"Dzięki Tuskowi i mnie wojsko lepiej walczy"
- W okresie sprawowania funkcji przez Bogdana Klicha doszło do zapaści oraz do osłabienia zdolności obronnych Rzeczypospolitej - powiedział w imieniu wnioskodawców, głównie posłów PiS, Ludwik Dorn. Dorn zarzucił Klichowi, że skrócenie okresu profesjonalizacji armii do dwóch lat, przejęcie odpowiedzialności przez polski kontyngent za prowincję Ghazni w Afganistanie i niewłaściwe zakupy zbyt obciążają budżet MON, co odbija się na szkoleniu żołnierzy. Inny powód podawany we wniosku to brak właściwej reakcji i wprowadzenia środków zaradczych po katastrofie lotniczej w Mirosławcu w styczniu 2008 r.
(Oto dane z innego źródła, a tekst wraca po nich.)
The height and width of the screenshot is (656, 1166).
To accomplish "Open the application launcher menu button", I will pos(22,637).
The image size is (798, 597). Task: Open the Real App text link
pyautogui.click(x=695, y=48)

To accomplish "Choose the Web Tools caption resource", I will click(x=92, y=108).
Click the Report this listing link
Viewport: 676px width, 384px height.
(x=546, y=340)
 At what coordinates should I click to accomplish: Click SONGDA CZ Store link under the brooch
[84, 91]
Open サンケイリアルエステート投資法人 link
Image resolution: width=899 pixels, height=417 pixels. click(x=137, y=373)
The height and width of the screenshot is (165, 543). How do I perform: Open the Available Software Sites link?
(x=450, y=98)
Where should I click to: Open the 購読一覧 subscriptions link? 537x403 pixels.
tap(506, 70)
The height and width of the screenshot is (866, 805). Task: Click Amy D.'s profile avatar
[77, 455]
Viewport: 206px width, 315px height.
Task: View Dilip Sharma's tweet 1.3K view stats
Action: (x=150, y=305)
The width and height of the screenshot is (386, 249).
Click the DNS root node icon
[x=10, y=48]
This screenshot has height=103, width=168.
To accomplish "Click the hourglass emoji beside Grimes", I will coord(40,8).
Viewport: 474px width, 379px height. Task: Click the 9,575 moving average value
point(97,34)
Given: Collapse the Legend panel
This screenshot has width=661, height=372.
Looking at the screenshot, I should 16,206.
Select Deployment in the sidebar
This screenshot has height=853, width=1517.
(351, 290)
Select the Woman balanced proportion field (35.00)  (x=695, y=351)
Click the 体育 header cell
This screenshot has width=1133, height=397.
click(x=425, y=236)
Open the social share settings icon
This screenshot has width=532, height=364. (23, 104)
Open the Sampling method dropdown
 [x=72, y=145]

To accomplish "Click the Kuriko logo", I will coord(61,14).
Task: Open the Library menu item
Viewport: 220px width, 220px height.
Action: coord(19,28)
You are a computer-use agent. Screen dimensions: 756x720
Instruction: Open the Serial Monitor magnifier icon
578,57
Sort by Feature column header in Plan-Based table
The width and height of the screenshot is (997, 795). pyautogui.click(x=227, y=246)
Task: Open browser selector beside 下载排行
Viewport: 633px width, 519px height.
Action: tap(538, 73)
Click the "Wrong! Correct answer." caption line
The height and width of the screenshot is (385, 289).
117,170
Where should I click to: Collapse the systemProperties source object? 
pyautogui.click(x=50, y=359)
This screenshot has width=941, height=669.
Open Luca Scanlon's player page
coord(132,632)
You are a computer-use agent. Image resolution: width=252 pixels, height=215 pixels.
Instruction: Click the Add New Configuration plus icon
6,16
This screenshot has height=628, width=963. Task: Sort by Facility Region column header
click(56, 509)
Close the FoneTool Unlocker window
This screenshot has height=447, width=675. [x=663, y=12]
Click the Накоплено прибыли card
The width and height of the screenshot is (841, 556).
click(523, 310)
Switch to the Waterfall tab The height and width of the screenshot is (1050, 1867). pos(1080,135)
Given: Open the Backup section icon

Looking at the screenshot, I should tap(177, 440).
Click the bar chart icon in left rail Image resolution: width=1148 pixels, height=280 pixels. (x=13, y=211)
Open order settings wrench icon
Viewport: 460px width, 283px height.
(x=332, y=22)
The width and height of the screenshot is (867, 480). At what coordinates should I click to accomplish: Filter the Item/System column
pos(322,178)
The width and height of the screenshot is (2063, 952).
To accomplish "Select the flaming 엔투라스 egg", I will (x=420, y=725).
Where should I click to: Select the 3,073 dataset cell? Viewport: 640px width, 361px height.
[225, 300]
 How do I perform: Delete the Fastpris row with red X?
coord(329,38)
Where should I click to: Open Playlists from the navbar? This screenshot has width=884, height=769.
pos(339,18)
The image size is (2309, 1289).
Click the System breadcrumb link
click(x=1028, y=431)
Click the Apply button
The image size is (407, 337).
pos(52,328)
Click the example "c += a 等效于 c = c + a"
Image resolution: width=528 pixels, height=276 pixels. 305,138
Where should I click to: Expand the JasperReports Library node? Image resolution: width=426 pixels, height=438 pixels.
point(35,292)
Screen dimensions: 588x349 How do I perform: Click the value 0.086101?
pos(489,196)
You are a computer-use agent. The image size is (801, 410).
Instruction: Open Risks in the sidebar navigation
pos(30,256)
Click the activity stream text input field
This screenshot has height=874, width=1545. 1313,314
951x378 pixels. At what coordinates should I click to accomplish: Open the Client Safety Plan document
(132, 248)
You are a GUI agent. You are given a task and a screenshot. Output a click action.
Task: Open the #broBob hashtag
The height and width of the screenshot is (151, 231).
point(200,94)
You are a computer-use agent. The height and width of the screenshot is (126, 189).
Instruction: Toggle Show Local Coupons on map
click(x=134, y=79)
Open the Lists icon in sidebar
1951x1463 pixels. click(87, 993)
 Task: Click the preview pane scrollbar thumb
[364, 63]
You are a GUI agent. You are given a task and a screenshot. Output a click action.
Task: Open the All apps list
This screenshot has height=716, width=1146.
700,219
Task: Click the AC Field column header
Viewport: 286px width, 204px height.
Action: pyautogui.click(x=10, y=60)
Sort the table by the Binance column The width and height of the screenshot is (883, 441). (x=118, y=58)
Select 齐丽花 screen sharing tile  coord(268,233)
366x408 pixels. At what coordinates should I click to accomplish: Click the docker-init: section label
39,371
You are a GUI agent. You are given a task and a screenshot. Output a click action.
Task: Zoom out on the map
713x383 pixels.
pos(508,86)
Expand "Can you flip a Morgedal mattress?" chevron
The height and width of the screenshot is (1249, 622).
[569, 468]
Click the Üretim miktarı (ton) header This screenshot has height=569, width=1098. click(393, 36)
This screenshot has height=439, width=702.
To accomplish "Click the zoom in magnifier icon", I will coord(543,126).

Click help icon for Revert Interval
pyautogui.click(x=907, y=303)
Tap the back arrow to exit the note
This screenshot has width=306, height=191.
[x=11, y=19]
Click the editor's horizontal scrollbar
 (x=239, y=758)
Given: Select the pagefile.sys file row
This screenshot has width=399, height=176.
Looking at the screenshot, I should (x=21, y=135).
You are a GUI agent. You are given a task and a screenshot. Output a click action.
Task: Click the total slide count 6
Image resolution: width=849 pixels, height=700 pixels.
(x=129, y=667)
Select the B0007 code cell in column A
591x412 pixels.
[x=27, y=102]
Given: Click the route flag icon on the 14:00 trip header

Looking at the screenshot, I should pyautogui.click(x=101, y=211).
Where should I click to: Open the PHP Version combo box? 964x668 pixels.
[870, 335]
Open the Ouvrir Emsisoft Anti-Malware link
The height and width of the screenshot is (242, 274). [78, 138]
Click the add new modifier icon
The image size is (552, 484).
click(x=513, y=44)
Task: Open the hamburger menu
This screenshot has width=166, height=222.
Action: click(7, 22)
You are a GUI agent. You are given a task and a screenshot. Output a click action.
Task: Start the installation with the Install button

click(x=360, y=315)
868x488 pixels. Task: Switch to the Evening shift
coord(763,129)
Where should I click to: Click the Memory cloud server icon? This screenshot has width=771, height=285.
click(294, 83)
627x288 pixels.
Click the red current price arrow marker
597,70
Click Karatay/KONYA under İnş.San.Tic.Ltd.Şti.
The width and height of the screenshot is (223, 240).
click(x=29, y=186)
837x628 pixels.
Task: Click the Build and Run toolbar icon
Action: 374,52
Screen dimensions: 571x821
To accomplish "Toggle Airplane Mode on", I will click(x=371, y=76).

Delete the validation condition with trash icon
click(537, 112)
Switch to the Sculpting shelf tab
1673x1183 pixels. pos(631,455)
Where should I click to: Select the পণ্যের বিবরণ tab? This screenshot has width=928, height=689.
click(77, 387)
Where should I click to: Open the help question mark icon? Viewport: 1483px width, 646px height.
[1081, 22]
"Pijany dowódca wymuszał lądowanie"
Wnioskodawcy zarzucają też Klichowi, że "nie zareagował odpowiednio na konferencję prasową MAK, gdzie strona rosyjska w międzynarodowej opinii publicznej utrwaliła obraz, że pijany dowódca Sił Powietrznych wymuszał na pilotach lądowanie".
Bogdan Klich bronił się przed zarzutami. - Rząd Donalda Tuska i ja jako minister odpowiadamy za uwolnienie tysięcy obywateli od lawirowania i omijania przepisów w celu uniknięcia niechcianej służby; dzięki temu do armii trafiają ci, którzy chcą - powiedział Klich. - Dzisiaj siły zbrojne są w pełni zawodowe, w pełni dobrowolne, lepiej zorganizowane i lepiej walczące niż trzy lata temu, a kiedy trzeba, pomagają w przypadku klęsk takich jak ostatnia powódź i reagują szybciej niż kiedyś, bo zmienił się system podejmowania decyzji - mówił.
"Wszystko załatwiliśmy"
- Być może niechęć pana posła Dorna do profesjonalizacji bierze się stąd, że już nigdy żaden polityk nie będzie mógł straszyć Polaków zesłaniem w kamasze - dodał, nawiązując do wypowiedzi Ludwika Dorna, gdy ten był ministrem spraw wewnętrznych w rządzie PiS. Klich argumentował, że zwiększenie polskiego kontyngentu w Afganistanie i przejęcie odpowiedzialności za prowincję Ghazni wzmocniło pozycję Polski w NATO. - Na szczycie w Lizbonie załatwiliśmy wszystkie najważniejsze dla Polski sprawy. Nie można kwestionować faktu, że to się odbyło także za sprawą koncentracji polskiego wojska w Ghazni - powiedział.
Wnioskiem o odwołanie Klicha Sejm zajmie się w czwartek. Głosowanie zaplanowano na piątek. Za dymisją są PiS, SLD i PJN. Przeciw jest PO, niektórzy posłowie PSL według szefa klubu Stanisława Żelichowskiego mają "duży dylemat". Do odwołania ministra potrzeba 231 głosów. PO i PSL mają razem 234 z 460 głosów.